• _Texte proposé_
________________________

Verlyn Flieger : Tolkien et la magie des mots
Tolkien l’écrivain était avant tout philologue. Passionné de mots, il développa une pensée du langage, dans lequel il voit l’essence même de la mythologie. Verlyn Flieger donne quelques clefs de cette philosophie singulière.
Peut-on parler d’une philosophie du langage de Tolkien ?
Verlyn Flieger — C. S. Lewis a dit un jour que Tolkien avait été « à l’intérieur du langage ». Tolkien était un philologue. Il étudiait les langages dans les textes, les contes, les poèmes, les légendes, etc. – et non comme un système abstrait et statique de signes et de signification. Dans un brouillon de son essai sur le conte de fées, il écrit que « la mythologie est langage et le langage est mythologie ». Pour lui, la mythologie n’utilise pas le langage, elle est langage. Le langage n’exprime pas la mythologie, il est mythologie. Dès lors que nous parlons, nous racontons des histoires. Les histoires ne sont pas un produit dérivé du langage. Dans la version finale de Du conte de fées, Tolkien écrit ainsi : « L’esprit incarné, la langue et le conte sont contemporains dans notre monde. […] Demander quelle est l’origine des récits revient à demander quelle est l’origine de l’esprit et du langage. »
Qui vise-t-il ?
Un philologue allemand, Max Müller [1823-1900], qui considérait les mythes comme une « maladie » corrompant selon lui un langage originel parfaitement clair et sans ambiguïté. Tolkien critique particulièrement la théorie des « mythes de la nature » qui en découle. Dans cette approche, dit Tolkien, « les Olympiens étaient des personnifications du soleil, de l’aurore, de la nuit, etc. […] L’épopée, la légende héroïque, la saga localisèrent alors ces histoires en des lieux réels et les humanisèrent en les attribuant à des héros ancestraux, plus puissants que les hommes et pourtant déjà hommes. »

________________________

• _Données fournies_

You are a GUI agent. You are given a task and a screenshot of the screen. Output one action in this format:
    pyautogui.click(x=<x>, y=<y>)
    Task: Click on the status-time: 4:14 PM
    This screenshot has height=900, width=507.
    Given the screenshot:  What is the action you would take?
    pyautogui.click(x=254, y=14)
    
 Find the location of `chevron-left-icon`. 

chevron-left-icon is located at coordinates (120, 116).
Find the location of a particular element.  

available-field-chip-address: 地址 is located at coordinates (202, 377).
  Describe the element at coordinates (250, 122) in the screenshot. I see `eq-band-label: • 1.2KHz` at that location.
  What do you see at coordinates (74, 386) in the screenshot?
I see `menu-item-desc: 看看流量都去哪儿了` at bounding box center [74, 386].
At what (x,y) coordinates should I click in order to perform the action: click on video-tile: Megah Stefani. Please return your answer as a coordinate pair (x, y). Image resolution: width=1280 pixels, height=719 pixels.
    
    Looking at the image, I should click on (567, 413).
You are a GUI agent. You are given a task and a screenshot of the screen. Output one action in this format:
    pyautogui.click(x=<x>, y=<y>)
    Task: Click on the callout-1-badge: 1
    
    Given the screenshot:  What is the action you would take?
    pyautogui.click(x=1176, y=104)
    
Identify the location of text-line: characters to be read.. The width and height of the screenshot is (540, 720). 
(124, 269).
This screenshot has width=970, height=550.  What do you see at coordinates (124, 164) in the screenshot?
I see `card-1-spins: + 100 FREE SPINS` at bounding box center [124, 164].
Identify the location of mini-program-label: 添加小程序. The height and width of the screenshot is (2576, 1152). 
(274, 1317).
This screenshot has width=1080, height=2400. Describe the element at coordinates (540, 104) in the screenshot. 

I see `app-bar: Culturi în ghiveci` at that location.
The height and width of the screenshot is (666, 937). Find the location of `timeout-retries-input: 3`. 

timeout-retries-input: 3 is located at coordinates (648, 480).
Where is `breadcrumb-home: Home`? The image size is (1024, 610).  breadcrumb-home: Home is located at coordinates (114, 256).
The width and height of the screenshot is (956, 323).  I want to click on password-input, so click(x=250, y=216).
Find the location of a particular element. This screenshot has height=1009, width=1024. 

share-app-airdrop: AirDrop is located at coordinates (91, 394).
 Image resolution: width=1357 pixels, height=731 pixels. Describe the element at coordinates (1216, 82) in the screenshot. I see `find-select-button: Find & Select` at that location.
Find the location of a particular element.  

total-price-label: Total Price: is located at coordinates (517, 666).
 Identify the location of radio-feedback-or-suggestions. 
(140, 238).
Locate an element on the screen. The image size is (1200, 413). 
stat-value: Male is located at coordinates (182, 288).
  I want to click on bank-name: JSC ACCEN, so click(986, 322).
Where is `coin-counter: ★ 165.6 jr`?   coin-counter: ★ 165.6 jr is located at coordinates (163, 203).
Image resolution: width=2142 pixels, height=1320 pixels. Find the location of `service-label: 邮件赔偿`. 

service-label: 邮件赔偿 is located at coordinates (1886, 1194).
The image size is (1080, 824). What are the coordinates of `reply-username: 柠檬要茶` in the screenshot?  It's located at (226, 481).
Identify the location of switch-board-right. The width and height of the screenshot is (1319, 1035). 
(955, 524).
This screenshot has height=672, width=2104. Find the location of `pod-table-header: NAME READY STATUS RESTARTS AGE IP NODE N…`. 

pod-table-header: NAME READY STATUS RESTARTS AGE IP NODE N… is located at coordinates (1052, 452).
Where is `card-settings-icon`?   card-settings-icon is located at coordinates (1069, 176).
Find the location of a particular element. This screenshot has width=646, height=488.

________________________

• _Exercices_
1. Recopiez le passage du texte sur Tolkien allant de « Verlyn Flieger : Tolkien » jusqu'à « de Tolkien ? ».
2. Répondez aux questions suivantes d'après le texte sur Tolkien.
(a) Qui a dit un jour que Tolkien avait été « à l'intérieur du langage » ?
(b) Selon Max Müller, que sont les mythes ?
(c) Quelles années de naissance et de mort sont indiquées pour Max Müller ?
Le matériel présenté provient d'une source différente.

• _Corrigé des exercices_
1.
Verlyn Flieger : Tolkien et la magie des mots
Tolkien l’écrivain était avant tout philologue. Passionné de mots, il développa une pensée du langage, dans lequel il voit l’essence même de la mythologie. Verlyn Flieger donne quelques clefs de cette philosophie singulière.
Peut-on parler d’une philosophie du langage de Tolkien ?

2.
(a) C. S. Lewis.
(b) Une « maladie » qui corrompt un langage originel parfaitement clair et sans ambiguïté.
(c) 1823 et 1900.